I am suprised Neal has only just started seeing these. We have had
them for 3+ months now.
> Is there a way to tell exim to apply at least a cursory validity check on
> the "MAIL FROM:" data?
Yes, of course: "sender_verify" and its variants - see the manual.
But this doesn't help much with <>, which is perfectly valid - see RFC 821.
> Better yet, with a list of ISO country codes the
> TLDs could be coded into exim and it could check that the rhs at least
> looked valid. None of this "great@???" type email address.
Why would you want to hard-code the country codes when the DNS is available?
There has been talk of having options to check header fields (From:, To:, ...)
for valid addresses, but at the moment that can only be done at the level
of the system filter file (i.e. after accepting the message, before delivery)

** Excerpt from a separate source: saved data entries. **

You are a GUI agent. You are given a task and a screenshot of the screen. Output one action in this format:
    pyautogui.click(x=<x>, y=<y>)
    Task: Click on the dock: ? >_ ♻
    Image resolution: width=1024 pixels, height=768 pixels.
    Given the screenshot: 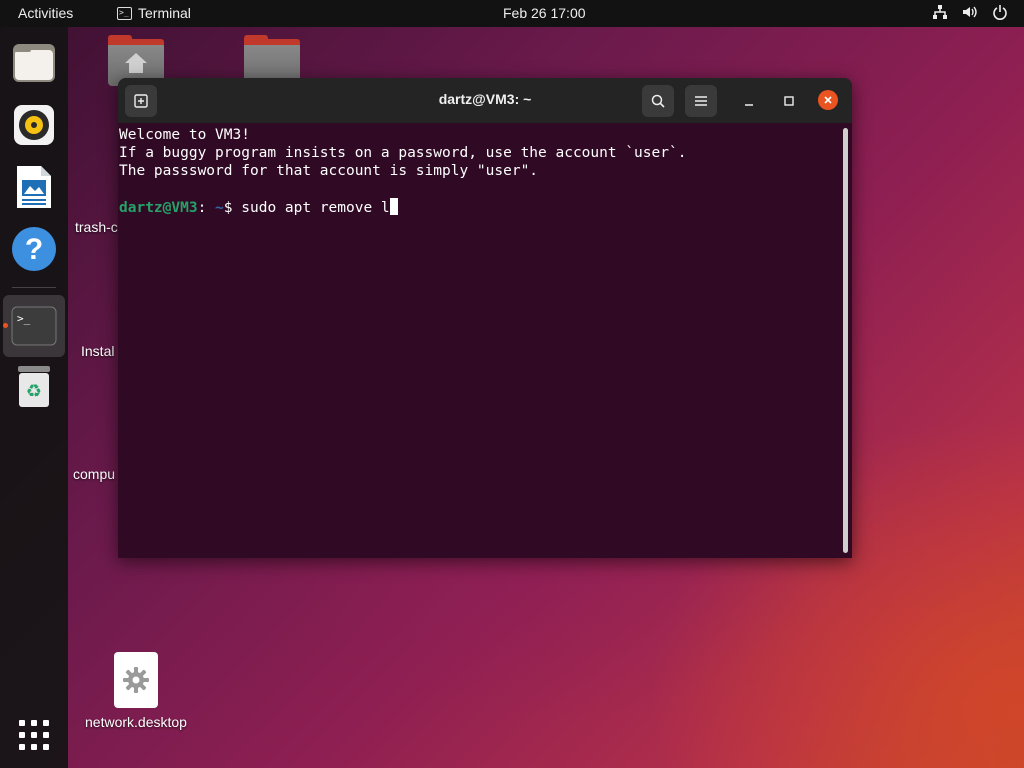 What is the action you would take?
    pyautogui.click(x=34, y=398)
    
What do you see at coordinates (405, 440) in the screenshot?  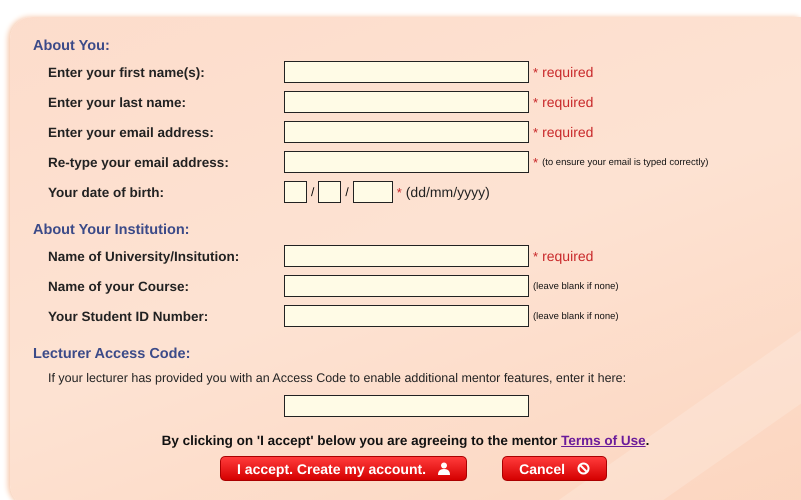 I see `agreement-text: By clicking on 'I accept' below you are agreeing to the mentor Terms of Use.` at bounding box center [405, 440].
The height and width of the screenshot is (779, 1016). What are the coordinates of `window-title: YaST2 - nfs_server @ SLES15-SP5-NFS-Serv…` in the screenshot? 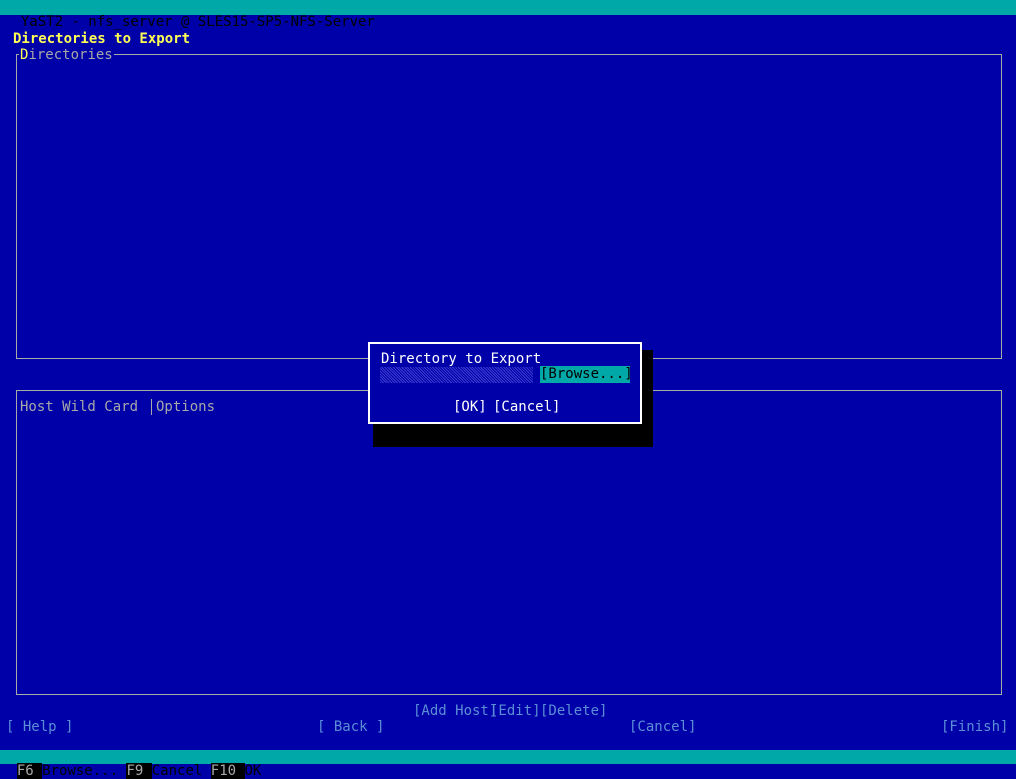 It's located at (198, 22).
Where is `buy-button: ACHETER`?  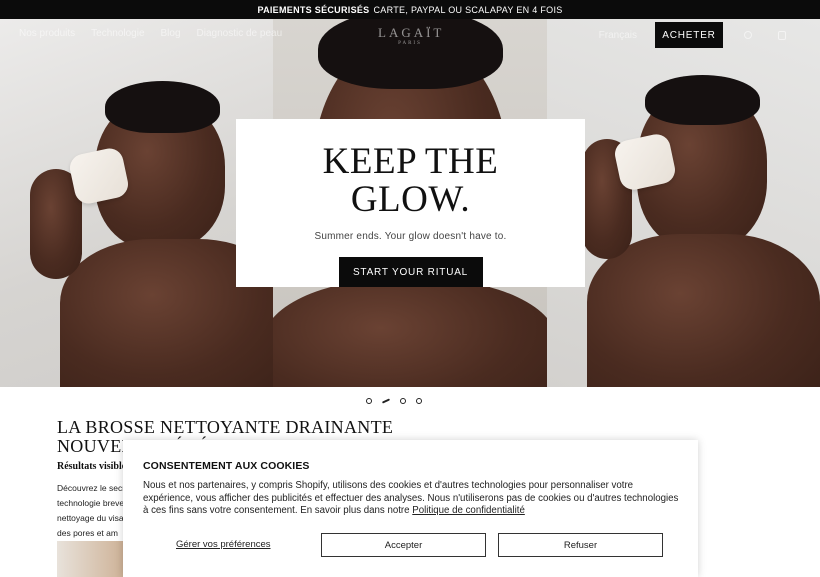
buy-button: ACHETER is located at coordinates (689, 35).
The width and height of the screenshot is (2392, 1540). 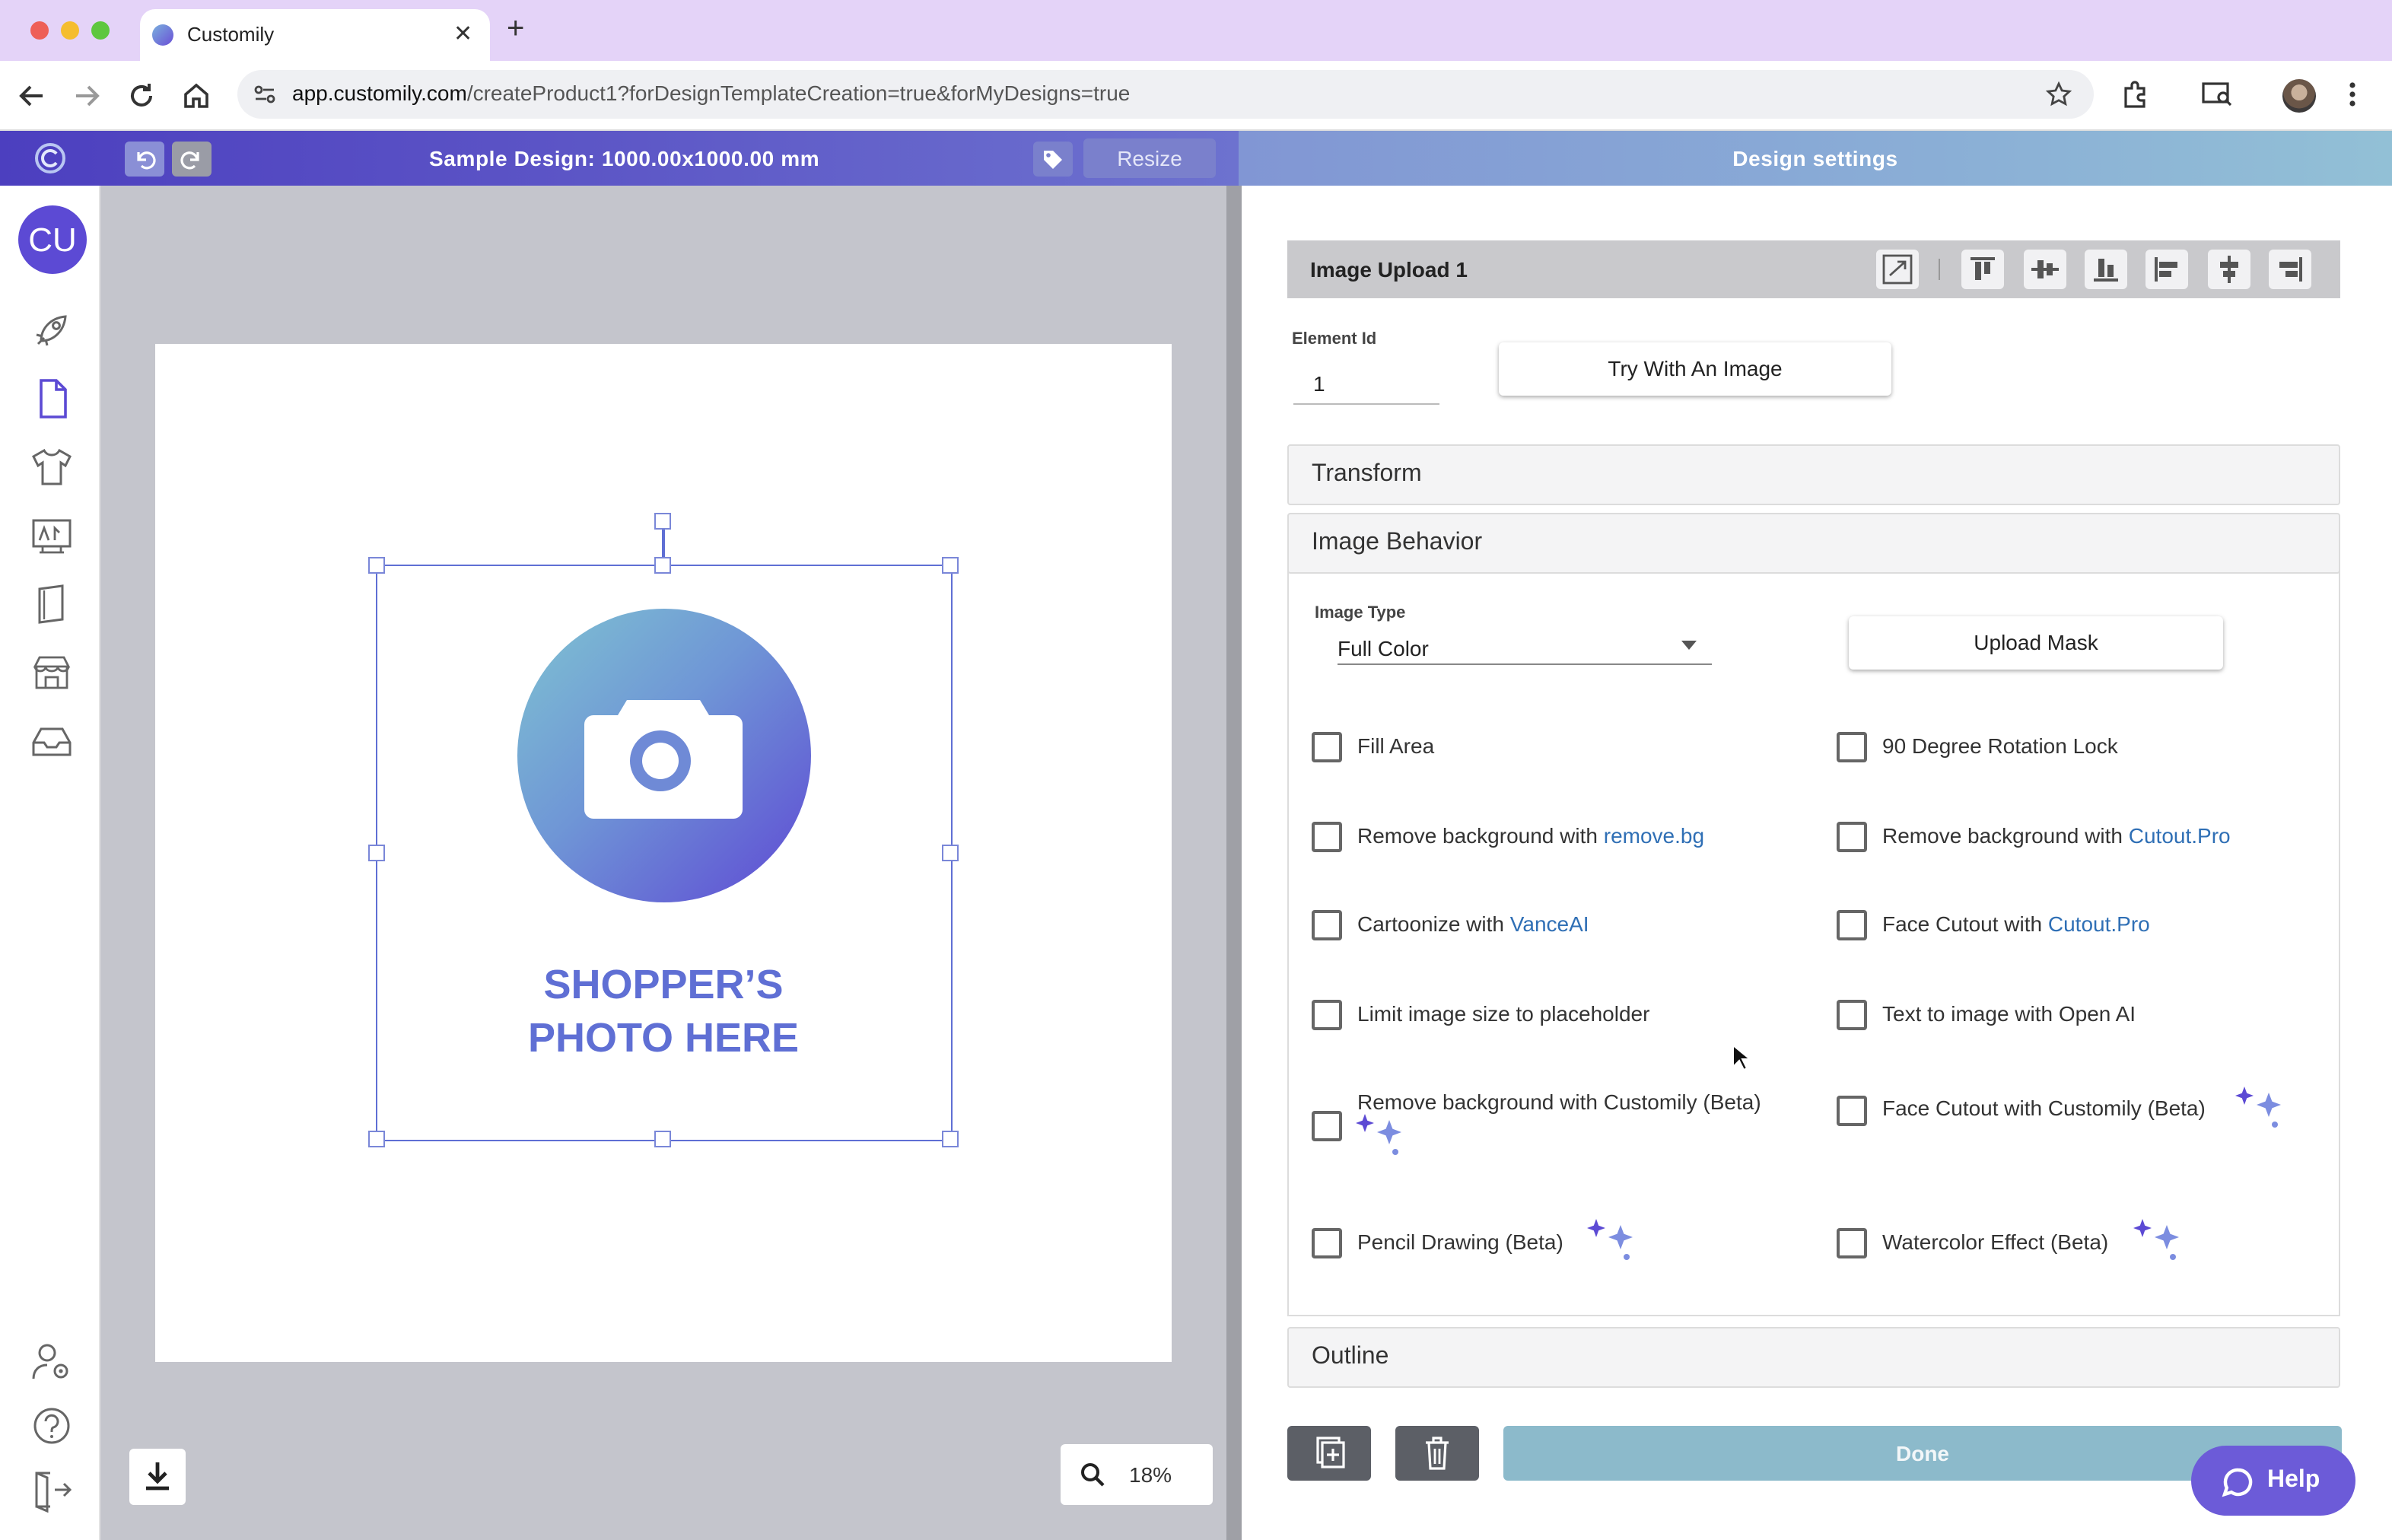 What do you see at coordinates (158, 1477) in the screenshot?
I see `download-button` at bounding box center [158, 1477].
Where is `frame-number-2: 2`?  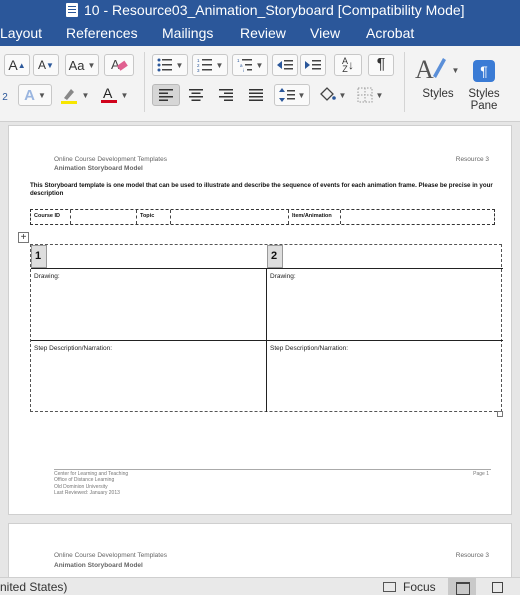
frame-number-2: 2 is located at coordinates (275, 256).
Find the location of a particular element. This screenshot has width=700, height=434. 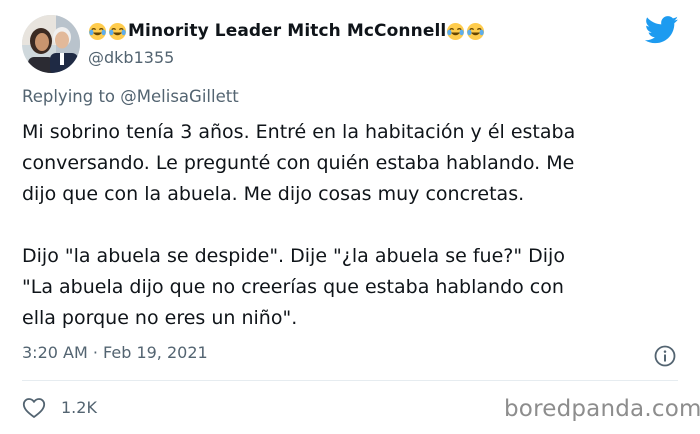

divider is located at coordinates (350, 380).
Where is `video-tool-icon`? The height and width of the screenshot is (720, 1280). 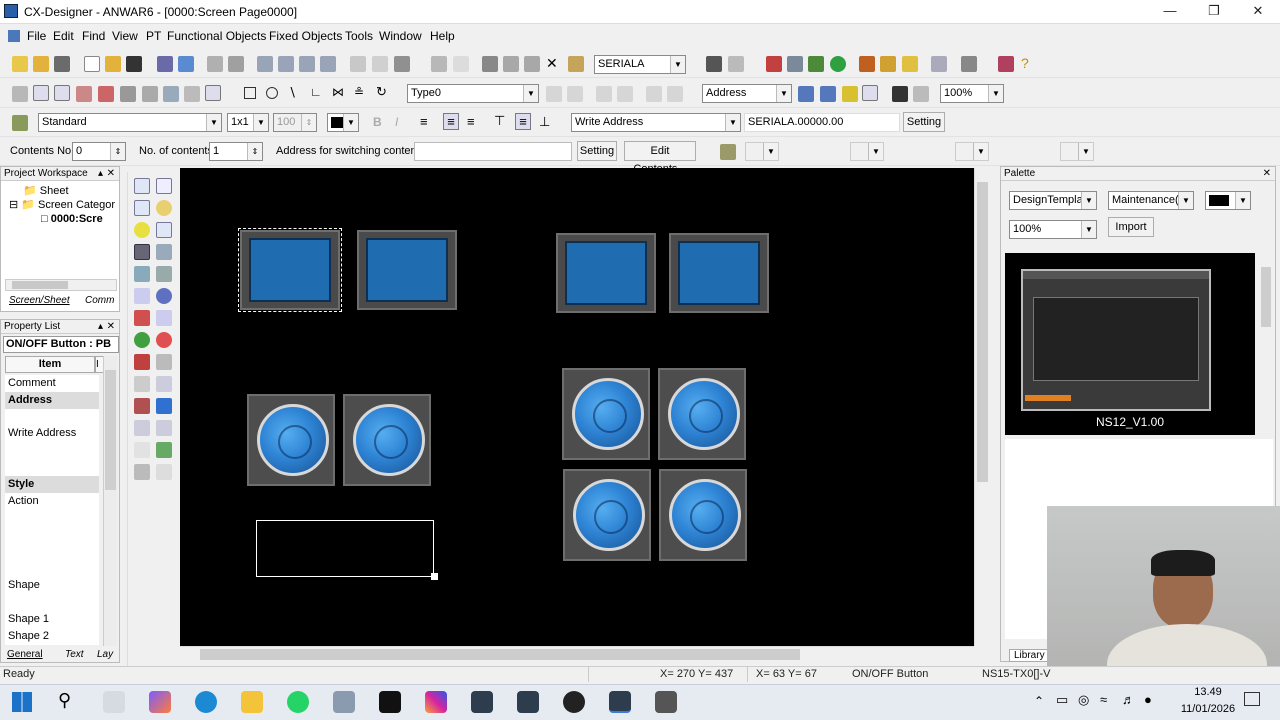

or later. One problem with doing this during the SMTP transaction is that one
cannot see the headers until the DATA phase, and as Philip has pointed out on
several occasions, there are MTAs out there that just won't believe a 5xx
error at end of DATA, and always retransmit.
Our policy is to block hosts that transmit spam with null sender by using
sender_host_reject_recipients or sender_net_reject_recipients, if possible.
Chris Thompson Cambridge University Computing Service,
Email: cet1@??? New Museums Site, Cambridge CB2 3QG,
Phone: +44 1223 334715 United Kingdom.